>> Begin Task data

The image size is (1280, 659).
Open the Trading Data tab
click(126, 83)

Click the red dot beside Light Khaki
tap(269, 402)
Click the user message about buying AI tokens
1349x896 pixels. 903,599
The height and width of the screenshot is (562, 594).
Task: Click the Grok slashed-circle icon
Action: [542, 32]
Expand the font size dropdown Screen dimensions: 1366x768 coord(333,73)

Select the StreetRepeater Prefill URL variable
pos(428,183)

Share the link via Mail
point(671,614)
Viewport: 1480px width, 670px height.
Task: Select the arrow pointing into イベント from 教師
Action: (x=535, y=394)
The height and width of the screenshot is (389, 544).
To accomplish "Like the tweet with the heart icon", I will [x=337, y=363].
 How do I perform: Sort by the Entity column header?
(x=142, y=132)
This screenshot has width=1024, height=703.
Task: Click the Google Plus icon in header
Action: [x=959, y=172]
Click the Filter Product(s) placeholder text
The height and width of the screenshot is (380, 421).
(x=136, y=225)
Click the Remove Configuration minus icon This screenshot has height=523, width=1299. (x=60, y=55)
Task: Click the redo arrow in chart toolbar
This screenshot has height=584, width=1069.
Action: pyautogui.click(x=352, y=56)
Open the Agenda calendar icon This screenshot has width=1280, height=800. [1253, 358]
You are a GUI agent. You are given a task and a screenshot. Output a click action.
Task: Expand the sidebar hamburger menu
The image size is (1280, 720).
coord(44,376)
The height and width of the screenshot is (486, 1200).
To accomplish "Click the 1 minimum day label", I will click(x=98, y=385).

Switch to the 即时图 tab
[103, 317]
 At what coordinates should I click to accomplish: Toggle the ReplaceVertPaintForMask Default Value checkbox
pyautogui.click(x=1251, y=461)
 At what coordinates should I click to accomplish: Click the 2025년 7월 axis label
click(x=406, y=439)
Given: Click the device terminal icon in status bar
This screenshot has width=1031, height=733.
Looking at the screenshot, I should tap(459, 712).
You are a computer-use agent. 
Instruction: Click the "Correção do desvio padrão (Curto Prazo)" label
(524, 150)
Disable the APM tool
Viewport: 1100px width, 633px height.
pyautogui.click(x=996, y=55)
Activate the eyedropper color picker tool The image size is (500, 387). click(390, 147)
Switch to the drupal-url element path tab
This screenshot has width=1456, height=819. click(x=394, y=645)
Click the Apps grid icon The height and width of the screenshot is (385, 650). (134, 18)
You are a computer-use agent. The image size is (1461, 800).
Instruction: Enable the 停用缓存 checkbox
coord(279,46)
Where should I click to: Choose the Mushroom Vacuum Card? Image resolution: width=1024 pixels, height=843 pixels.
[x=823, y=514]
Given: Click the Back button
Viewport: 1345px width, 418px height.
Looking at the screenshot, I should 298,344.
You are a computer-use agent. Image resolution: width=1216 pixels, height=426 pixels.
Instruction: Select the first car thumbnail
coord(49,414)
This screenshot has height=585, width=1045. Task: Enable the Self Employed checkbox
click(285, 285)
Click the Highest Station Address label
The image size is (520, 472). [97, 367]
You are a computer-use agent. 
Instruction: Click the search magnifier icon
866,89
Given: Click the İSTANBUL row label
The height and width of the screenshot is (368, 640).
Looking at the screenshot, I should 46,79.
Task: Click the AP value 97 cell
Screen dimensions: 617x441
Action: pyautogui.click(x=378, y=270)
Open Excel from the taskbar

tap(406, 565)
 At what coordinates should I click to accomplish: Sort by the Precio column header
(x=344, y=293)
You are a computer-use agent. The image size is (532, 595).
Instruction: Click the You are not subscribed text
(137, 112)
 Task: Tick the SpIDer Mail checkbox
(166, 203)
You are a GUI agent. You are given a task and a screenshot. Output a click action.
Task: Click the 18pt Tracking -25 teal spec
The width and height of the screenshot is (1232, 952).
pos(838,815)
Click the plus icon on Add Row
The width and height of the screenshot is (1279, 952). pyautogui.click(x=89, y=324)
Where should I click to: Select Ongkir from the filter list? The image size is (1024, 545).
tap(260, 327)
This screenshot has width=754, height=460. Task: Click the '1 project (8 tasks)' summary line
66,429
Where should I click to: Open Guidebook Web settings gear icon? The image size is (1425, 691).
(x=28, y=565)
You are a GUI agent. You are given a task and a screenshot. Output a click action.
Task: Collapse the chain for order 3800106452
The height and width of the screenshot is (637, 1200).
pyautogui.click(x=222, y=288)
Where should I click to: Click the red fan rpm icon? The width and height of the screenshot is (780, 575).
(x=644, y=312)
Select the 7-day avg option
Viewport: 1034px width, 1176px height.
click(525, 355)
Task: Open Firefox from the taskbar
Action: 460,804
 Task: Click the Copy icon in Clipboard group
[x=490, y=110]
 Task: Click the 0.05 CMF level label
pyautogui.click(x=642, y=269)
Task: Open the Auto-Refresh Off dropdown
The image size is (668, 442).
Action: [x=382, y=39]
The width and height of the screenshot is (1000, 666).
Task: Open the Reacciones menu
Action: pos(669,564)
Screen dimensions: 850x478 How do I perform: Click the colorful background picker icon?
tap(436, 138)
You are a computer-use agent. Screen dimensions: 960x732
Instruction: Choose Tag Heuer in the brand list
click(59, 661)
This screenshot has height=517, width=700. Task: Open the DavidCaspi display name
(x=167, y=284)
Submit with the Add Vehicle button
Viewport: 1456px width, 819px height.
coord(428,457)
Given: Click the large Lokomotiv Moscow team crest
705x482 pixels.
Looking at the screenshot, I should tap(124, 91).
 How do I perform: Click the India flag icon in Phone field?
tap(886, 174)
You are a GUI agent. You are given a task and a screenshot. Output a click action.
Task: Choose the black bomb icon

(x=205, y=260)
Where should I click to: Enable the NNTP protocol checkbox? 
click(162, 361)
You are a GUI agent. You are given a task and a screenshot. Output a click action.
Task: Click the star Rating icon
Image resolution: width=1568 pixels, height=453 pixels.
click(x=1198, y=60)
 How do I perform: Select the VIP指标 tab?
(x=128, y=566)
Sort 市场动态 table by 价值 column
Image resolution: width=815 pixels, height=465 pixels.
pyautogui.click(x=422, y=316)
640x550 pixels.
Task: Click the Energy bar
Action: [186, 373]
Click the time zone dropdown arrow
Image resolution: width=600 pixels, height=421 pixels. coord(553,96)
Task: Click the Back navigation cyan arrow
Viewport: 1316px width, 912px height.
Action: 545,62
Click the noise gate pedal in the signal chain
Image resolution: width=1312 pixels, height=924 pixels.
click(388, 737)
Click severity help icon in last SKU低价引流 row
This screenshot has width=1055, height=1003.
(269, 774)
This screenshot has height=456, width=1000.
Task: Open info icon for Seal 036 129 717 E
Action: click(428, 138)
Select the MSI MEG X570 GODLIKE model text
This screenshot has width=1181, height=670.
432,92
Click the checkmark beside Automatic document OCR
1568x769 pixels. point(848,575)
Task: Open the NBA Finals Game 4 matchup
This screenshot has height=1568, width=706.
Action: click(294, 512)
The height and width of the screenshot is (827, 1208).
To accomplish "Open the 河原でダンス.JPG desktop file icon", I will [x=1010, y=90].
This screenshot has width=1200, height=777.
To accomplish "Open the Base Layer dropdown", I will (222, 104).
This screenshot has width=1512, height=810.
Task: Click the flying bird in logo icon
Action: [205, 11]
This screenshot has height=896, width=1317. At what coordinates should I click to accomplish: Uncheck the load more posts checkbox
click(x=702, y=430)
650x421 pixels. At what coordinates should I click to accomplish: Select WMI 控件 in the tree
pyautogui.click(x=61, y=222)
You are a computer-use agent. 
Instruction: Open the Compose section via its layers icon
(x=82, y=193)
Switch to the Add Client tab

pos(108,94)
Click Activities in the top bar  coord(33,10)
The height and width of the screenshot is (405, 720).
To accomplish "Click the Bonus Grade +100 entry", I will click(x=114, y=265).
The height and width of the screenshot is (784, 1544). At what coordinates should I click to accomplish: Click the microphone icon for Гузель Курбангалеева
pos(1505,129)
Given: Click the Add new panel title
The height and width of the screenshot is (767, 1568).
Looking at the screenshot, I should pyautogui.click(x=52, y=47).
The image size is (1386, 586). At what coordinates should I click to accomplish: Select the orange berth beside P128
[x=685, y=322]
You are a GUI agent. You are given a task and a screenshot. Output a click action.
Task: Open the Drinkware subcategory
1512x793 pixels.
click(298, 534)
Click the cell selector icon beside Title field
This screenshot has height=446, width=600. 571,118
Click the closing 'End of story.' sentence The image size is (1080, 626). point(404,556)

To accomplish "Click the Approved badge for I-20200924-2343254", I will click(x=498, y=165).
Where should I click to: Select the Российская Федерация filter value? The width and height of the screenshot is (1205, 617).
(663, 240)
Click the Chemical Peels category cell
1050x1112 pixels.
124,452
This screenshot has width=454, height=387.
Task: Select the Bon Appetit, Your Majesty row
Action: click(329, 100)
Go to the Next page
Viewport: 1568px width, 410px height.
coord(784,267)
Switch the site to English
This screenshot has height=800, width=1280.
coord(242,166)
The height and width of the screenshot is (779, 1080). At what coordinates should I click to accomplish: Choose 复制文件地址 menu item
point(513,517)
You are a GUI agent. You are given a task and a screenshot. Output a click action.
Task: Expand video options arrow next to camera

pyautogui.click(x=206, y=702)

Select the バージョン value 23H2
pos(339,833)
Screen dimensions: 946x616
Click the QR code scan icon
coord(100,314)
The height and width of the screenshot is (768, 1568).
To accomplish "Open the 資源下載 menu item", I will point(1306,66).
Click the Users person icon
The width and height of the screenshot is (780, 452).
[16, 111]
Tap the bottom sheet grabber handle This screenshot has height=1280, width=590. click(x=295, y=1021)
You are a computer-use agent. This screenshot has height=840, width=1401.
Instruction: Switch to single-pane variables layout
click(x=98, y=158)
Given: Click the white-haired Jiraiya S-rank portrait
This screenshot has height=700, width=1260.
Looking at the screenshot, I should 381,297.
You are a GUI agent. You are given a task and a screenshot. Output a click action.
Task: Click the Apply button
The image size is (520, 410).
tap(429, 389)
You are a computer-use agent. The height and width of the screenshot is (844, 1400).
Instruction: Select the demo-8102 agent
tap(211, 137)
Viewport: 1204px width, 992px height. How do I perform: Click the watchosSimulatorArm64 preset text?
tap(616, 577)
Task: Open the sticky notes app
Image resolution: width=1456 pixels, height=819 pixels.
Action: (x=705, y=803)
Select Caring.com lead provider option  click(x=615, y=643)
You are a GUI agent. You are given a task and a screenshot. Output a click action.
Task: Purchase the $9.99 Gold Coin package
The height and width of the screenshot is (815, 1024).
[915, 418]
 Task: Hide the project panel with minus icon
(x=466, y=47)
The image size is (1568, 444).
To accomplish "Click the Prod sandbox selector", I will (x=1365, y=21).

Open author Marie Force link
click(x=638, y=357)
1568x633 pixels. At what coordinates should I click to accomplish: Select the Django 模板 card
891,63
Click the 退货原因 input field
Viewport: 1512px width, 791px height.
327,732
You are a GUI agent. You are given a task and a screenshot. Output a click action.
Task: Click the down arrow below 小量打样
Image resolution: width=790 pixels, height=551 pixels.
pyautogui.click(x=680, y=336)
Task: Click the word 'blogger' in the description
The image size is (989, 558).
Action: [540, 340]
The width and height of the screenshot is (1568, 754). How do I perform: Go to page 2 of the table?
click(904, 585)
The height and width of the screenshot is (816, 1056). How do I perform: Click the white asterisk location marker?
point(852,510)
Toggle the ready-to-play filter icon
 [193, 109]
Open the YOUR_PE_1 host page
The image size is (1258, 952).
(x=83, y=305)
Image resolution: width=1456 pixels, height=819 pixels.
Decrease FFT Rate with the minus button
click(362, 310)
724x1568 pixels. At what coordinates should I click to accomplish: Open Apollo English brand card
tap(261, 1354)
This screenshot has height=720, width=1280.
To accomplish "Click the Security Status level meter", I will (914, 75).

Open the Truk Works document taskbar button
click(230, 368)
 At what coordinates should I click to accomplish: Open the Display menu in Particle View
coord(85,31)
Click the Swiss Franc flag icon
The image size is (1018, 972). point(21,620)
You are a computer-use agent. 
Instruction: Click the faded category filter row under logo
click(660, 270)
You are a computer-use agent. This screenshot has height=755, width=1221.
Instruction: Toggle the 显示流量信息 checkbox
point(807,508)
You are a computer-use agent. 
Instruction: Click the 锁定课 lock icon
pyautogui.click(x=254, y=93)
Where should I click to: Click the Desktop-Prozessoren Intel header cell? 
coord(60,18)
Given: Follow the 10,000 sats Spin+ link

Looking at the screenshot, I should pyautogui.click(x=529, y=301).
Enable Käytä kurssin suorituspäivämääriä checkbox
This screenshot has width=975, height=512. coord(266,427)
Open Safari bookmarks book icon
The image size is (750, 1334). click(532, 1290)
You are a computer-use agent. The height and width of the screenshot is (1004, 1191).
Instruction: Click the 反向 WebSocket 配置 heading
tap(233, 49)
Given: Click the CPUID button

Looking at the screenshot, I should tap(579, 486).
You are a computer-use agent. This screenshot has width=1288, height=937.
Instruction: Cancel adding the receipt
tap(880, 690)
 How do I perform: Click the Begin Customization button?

>> End Task data

**Goal of the exercise:** Copy the material above verbatim, beginning at the line that contains "Open the Agenda" and ending after the line that contains "Looking at the screenshot, I should tap(459, 712).".

**Full answer:**
Open the Agenda calendar icon This screenshot has width=1280, height=800. [1253, 358]
You are a GUI agent. You are given a task and a screenshot. Output a click action.
Task: Expand the sidebar hamburger menu
The image size is (1280, 720).
coord(44,376)
The height and width of the screenshot is (486, 1200).
To accomplish "Click the 1 minimum day label", I will click(x=98, y=385).

Switch to the 即时图 tab
[103, 317]
 At what coordinates should I click to accomplish: Toggle the ReplaceVertPaintForMask Default Value checkbox
pyautogui.click(x=1251, y=461)
 At what coordinates should I click to accomplish: Click the 2025년 7월 axis label
click(x=406, y=439)
Given: Click the device terminal icon in status bar
This screenshot has width=1031, height=733.
Looking at the screenshot, I should tap(459, 712).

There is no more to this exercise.